I had found my mojo again – these 3 days were like an injection of sunshine; which made the contrast with the grammar school even more stark. My 2 days there felt like a prison sentence in comparison to the lightness and freedom of my middle school role. Sometimes it felt like I was being punished for being a ‘part-timer’, and was given no concessions on break duties or staff meetings. It was unfair, and I grew more and more resentful of the way I was being treated. The last straw came when I was emailed about a lesson observation which would take place that week. I would have no opportunity to get into the grammar school beforehand to retrieve any additional materials I might need. Moreover, the school operated a week 1/2 system and in my panic, I got the week wrong and planned a year 8 lesson instead of a year 10 one. I had to wing it on the day, and it showed. Needless to say, the feedback was as expected. I asked for another chance to do the observation, and this time it was graded ‘outstanding’ (I had ticked all of the Ofsted boxes, written out 6 lines of differentiated lesson objectives, ensured that the SEN child who I felt did not need a different worksheet was given a different worksheet so the Deputy Head could tick that box too).
Did I feel happy to have received an ‘Outstanding’ grade? No, sadly not. By then I had already realised that I had boxed myself into yet another toxic environment which was not serving me, nor the children I was teaching.
A shift in priorities changed everything
Shortly after, I happily discovered I was pregnant.
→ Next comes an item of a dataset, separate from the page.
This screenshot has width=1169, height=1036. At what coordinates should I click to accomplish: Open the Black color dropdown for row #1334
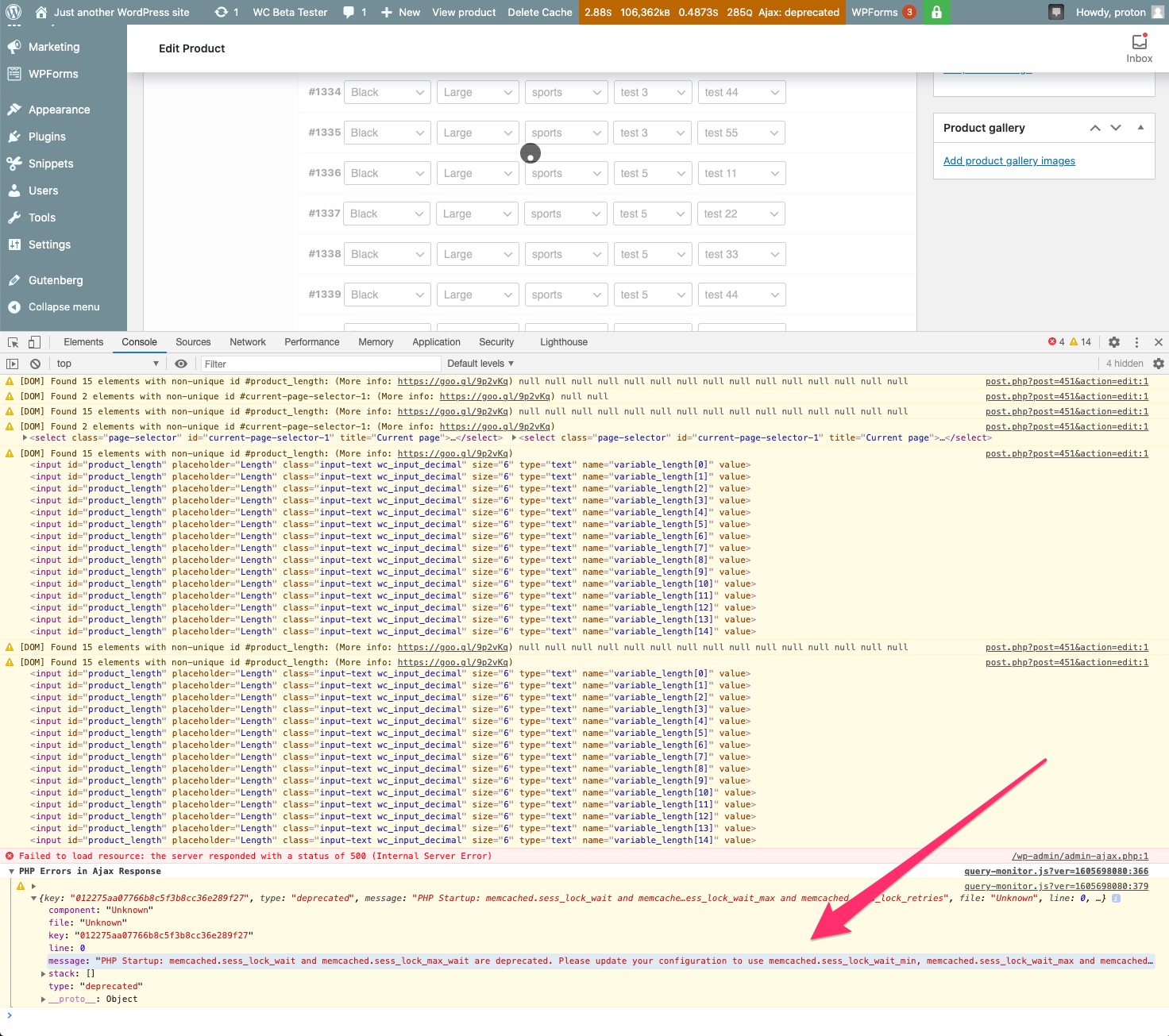tap(387, 92)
I decided there and then to hand in my notice, not willing to risk my health or that of my baby for a 2-day job. I was happy at St Peter’s; I could do supply work or see my tutees on the other days, I would be ok. So that’s what I did.
Maternity leave was bliss. Despite how much I loved my job, I didn’t miss it! Becoming a new mum was wonderful; I discovered a whole new world of classes, groups and activities I could do with my baby girl, Seren. From swimming to music classes and baby yoga – you name it, we did it. My mummy social circle began to grow, and now it was all about the wonder of babies, the pain of sleepless nights and not wanting to return to work! Amongst these blurry-eyed but joyful days of being a new mum, a spark of an idea come to me, and kept on growing. That idea was BilinguaSing.
I knew I still wanted to teach, and that I had won the jackpot at St Peter’s. But when I heard that the head teacher, Rob, was retiring; I had to have a rethink. He was the driving force behind the school. Over the many years he had been there, he had built a culture that put kids before grades, and people before paperwork. I loved working for him. I had never felt so appreciated. However, his successor had been appointed and came with a certain reputation. I knew that if I returned, the school wouldn’t be the same place. So, I calculated the weeks I would need to return to work in order to fulfil my contract, and managed to return to my role in June and work out my last 6 weeks with Rob as the head. Though I missed my baby girl, I loved teaching my subject again; but looking back this was possibly because I knew it had a time limit. BilinguaSing was shaping up into something real, and I knew it was going to take off. I had no concerns about it not making money, I had proven it’s concept.
July 2013 came, and I was ready to close the classroom door for the very last time.